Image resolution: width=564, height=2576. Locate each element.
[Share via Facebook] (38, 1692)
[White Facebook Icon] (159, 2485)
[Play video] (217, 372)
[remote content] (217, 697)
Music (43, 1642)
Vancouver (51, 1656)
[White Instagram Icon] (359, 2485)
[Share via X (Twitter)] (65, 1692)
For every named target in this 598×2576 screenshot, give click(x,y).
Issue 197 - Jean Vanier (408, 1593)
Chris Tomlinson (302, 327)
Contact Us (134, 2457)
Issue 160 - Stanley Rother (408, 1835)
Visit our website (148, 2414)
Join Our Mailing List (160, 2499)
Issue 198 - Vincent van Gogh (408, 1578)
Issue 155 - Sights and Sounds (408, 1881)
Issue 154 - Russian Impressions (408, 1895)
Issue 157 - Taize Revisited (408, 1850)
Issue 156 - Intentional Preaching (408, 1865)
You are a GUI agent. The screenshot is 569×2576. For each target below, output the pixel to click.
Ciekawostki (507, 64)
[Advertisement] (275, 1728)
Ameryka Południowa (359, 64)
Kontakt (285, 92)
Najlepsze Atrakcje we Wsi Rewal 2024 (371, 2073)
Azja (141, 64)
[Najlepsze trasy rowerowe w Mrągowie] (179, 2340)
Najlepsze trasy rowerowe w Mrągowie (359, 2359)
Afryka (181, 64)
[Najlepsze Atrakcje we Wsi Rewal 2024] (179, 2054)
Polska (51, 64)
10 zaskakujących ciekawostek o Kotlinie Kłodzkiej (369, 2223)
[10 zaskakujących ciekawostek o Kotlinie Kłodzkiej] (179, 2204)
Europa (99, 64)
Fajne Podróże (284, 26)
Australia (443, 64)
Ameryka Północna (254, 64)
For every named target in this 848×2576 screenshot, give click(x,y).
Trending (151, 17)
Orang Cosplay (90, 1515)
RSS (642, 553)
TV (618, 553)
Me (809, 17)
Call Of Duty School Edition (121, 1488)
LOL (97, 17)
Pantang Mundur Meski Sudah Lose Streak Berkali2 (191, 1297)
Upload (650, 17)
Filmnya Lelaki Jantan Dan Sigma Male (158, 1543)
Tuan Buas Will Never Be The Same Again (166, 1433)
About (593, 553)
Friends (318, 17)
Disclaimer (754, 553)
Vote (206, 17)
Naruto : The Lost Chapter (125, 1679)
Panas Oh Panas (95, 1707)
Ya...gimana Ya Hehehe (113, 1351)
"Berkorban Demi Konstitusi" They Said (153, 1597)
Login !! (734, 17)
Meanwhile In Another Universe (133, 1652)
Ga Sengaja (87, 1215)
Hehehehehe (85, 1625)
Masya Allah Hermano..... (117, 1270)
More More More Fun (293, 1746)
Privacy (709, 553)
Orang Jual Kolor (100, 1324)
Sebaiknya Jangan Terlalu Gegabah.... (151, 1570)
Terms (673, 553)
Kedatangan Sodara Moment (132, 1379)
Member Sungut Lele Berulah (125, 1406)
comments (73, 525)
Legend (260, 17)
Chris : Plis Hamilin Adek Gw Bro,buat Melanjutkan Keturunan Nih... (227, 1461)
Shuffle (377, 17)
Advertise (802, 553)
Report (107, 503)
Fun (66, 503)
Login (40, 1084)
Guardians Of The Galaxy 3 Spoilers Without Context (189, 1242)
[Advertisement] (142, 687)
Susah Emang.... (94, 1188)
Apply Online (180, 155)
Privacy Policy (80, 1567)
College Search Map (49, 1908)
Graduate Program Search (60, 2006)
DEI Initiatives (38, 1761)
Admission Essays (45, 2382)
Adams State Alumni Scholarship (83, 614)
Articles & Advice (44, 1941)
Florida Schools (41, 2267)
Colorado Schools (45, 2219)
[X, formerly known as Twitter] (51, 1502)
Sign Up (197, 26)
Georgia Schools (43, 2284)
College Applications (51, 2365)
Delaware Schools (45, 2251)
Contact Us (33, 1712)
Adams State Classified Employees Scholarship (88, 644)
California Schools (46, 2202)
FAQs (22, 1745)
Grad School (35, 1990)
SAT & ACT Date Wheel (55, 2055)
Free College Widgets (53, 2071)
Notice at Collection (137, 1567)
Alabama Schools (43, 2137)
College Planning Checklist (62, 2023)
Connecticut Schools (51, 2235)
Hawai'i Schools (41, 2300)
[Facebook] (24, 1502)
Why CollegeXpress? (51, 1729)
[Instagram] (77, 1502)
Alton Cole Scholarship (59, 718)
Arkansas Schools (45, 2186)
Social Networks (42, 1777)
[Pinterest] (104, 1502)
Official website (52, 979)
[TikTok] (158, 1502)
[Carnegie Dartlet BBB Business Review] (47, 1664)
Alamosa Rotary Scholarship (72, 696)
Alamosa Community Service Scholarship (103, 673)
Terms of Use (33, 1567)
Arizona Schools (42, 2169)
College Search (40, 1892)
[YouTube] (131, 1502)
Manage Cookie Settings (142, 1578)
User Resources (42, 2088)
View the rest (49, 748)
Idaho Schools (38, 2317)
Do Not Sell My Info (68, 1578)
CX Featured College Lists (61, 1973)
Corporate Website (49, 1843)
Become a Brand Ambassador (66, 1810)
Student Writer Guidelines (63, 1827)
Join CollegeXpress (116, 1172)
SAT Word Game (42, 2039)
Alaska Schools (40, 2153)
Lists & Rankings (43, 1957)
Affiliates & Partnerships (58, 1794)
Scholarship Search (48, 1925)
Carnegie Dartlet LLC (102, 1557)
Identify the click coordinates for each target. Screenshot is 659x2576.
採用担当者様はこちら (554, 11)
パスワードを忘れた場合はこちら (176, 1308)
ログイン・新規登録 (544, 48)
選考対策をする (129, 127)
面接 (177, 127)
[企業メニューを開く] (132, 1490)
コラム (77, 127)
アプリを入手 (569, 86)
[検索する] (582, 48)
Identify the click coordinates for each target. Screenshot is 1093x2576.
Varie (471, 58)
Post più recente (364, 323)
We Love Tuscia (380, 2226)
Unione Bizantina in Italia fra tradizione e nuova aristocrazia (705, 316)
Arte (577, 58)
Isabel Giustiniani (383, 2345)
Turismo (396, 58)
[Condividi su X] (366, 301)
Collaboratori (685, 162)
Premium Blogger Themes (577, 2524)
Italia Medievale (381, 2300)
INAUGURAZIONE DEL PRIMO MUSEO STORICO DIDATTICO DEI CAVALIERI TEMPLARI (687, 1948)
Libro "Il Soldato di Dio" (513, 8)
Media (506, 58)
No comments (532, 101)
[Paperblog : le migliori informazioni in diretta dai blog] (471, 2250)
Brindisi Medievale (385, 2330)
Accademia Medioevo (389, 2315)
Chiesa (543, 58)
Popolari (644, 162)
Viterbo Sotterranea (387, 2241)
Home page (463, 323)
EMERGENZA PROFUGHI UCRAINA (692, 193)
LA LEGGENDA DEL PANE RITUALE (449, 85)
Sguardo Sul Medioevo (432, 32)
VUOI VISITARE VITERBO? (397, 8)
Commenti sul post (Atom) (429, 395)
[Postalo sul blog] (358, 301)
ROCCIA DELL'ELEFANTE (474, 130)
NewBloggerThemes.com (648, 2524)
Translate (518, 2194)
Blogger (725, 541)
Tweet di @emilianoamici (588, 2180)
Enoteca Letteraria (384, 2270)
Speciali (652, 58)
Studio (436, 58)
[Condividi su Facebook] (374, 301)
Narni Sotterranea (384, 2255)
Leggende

***

# WHAT YOU ARE ASKED TO DO
Would you retype all of the data exactly as shown?

# TASK SOLUTION
Image resolution: width=564, height=2576. Locate each element.
[Share via Facebook] (38, 1692)
[White Facebook Icon] (159, 2485)
[Play video] (217, 372)
[remote content] (217, 697)
Music (43, 1642)
Vancouver (51, 1656)
[White Instagram Icon] (359, 2485)
[Share via X (Twitter)] (65, 1692)
For every named target in this 598×2576 screenshot, give click(x,y).
Issue 197 - Jean Vanier (408, 1593)
Chris Tomlinson (302, 327)
Contact Us (134, 2457)
Issue 160 - Stanley Rother (408, 1835)
Visit our website (148, 2414)
Join Our Mailing List (160, 2499)
Issue 198 - Vincent van Gogh (408, 1578)
Issue 155 - Sights and Sounds (408, 1881)
Issue 154 - Russian Impressions (408, 1895)
Issue 157 - Taize Revisited (408, 1850)
Issue 156 - Intentional Preaching (408, 1865)
You are a GUI agent. The screenshot is 569×2576. For each target below, output the pixel to click.
Ciekawostki (507, 64)
[Advertisement] (275, 1728)
Ameryka Południowa (359, 64)
Kontakt (285, 92)
Najlepsze Atrakcje we Wsi Rewal 2024 (371, 2073)
Azja (141, 64)
[Najlepsze trasy rowerowe w Mrągowie] (179, 2340)
Najlepsze trasy rowerowe w Mrągowie (359, 2359)
Afryka (181, 64)
[Najlepsze Atrakcje we Wsi Rewal 2024] (179, 2054)
Polska (51, 64)
10 zaskakujących ciekawostek o Kotlinie Kłodzkiej (369, 2223)
[10 zaskakujących ciekawostek o Kotlinie Kłodzkiej] (179, 2204)
Europa (99, 64)
Fajne Podróże (284, 26)
Australia (443, 64)
Ameryka Północna (254, 64)
For every named target in this 848×2576 screenshot, give click(x,y).
Trending (151, 17)
Orang Cosplay (90, 1515)
RSS (642, 553)
TV (618, 553)
Me (809, 17)
Call Of Duty School Edition (121, 1488)
LOL (97, 17)
Pantang Mundur Meski Sudah Lose Streak Berkali2 (191, 1297)
Upload (650, 17)
Filmnya Lelaki Jantan Dan Sigma Male (158, 1543)
Tuan Buas Will Never Be The Same Again (166, 1433)
About (593, 553)
Friends (318, 17)
Disclaimer (754, 553)
Vote (206, 17)
Naruto : The Lost Chapter (125, 1679)
Panas Oh Panas (95, 1707)
Ya...gimana Ya Hehehe (113, 1351)
"Berkorban Demi Konstitusi" They Said (153, 1597)
Login !! (734, 17)
Meanwhile In Another Universe (133, 1652)
Ga Sengaja (87, 1215)
Hehehehehe (85, 1625)
Masya Allah Hermano..... (117, 1270)
More More More Fun (293, 1746)
Privacy (709, 553)
Orang Jual Kolor (100, 1324)
Sebaiknya Jangan Terlalu Gegabah.... (151, 1570)
Terms (673, 553)
Kedatangan Sodara Moment (132, 1379)
Member Sungut Lele Berulah (125, 1406)
comments (73, 525)
Legend (260, 17)
Chris : Plis Hamilin Adek Gw Bro,buat Melanjutkan Keturunan Nih... (227, 1461)
Shuffle (377, 17)
Advertise (802, 553)
Report (107, 503)
Fun (66, 503)
Login (40, 1084)
Guardians Of The Galaxy 3 Spoilers Without Context (189, 1242)
[Advertisement] (142, 687)
Susah Emang.... (94, 1188)
Apply Online (180, 155)
Privacy Policy (80, 1567)
College Search Map (49, 1908)
Graduate Program Search (60, 2006)
DEI Initiatives (38, 1761)
Admission Essays (45, 2382)
Adams State Alumni Scholarship (83, 614)
Articles & Advice (44, 1941)
Florida Schools (41, 2267)
Colorado Schools (45, 2219)
[X, formerly known as Twitter] (51, 1502)
Sign Up (197, 26)
Georgia Schools (43, 2284)
College Applications (51, 2365)
Delaware Schools (45, 2251)
Contact Us (33, 1712)
Adams State Classified Employees Scholarship (88, 644)
California Schools (46, 2202)
FAQs (22, 1745)
Grad School (35, 1990)
SAT & ACT Date Wheel (55, 2055)
Free College Widgets (53, 2071)
Notice at Collection (137, 1567)
Alabama Schools (43, 2137)
College Planning Checklist (62, 2023)
Connecticut Schools (51, 2235)
Hawai'i Schools (41, 2300)
[Facebook] (24, 1502)
Why CollegeXpress? (51, 1729)
[Instagram] (77, 1502)
Alton Cole Scholarship (59, 718)
Arkansas Schools (45, 2186)
Social Networks (42, 1777)
[Pinterest] (104, 1502)
Official website (52, 979)
[TikTok] (158, 1502)
[Carnegie Dartlet BBB Business Review] (47, 1664)
Alamosa Rotary Scholarship (72, 696)
Alamosa Community Service Scholarship (103, 673)
Terms of Use (33, 1567)
Arizona Schools (42, 2169)
College Search (40, 1892)
[YouTube] (131, 1502)
Manage Cookie Settings (142, 1578)
User Resources (42, 2088)
View the rest (49, 748)
Idaho Schools (38, 2317)
Do Not Sell My Info (68, 1578)
CX Featured College Lists (61, 1973)
Corporate Website (49, 1843)
Become a Brand Ambassador (66, 1810)
Student Writer Guidelines (63, 1827)
Join CollegeXpress (116, 1172)
SAT Word Game (42, 2039)
Alaska Schools (40, 2153)
Lists & Rankings (43, 1957)
Affiliates & Partnerships (58, 1794)
Scholarship Search (48, 1925)
Carnegie Dartlet LLC (102, 1557)
Identify the click coordinates for each target. Screenshot is 659x2576.
採用担当者様はこちら (554, 11)
パスワードを忘れた場合はこちら (176, 1308)
ログイン・新規登録 (544, 48)
選考対策をする (129, 127)
面接 (177, 127)
[企業メニューを開く] (132, 1490)
コラム (77, 127)
アプリを入手 (569, 86)
[検索する] (582, 48)
Identify the click coordinates for each target. Screenshot is 1093x2576.
Varie (471, 58)
Post più recente (364, 323)
We Love Tuscia (380, 2226)
Unione Bizantina in Italia fra tradizione e nuova aristocrazia (705, 316)
Arte (577, 58)
Isabel Giustiniani (383, 2345)
Turismo (396, 58)
[Condividi su X] (366, 301)
Collaboratori (685, 162)
Premium Blogger Themes (577, 2524)
Italia Medievale (381, 2300)
INAUGURAZIONE DEL PRIMO MUSEO STORICO DIDATTICO DEI CAVALIERI TEMPLARI (687, 1948)
Libro "Il Soldato di Dio" (513, 8)
Media (506, 58)
No comments (532, 101)
[Paperblog : le migliori informazioni in diretta dai blog] (471, 2250)
Brindisi Medievale (385, 2330)
Accademia Medioevo (389, 2315)
Chiesa (543, 58)
Popolari (644, 162)
Viterbo Sotterranea (387, 2241)
Home page (463, 323)
EMERGENZA PROFUGHI UCRAINA (692, 193)
LA LEGGENDA DEL PANE RITUALE (449, 85)
Sguardo Sul Medioevo (432, 32)
VUOI VISITARE VITERBO? (397, 8)
Commenti sul post (Atom) (429, 395)
[Postalo sul blog] (358, 301)
ROCCIA DELL'ELEFANTE (474, 130)
NewBloggerThemes.com (648, 2524)
Translate (518, 2194)
Blogger (725, 541)
Tweet di @emilianoamici (588, 2180)
Enoteca Letteraria (384, 2270)
Speciali (652, 58)
Studio (436, 58)
[Condividi su Facebook] (374, 301)
Narni Sotterranea (384, 2255)
Leggende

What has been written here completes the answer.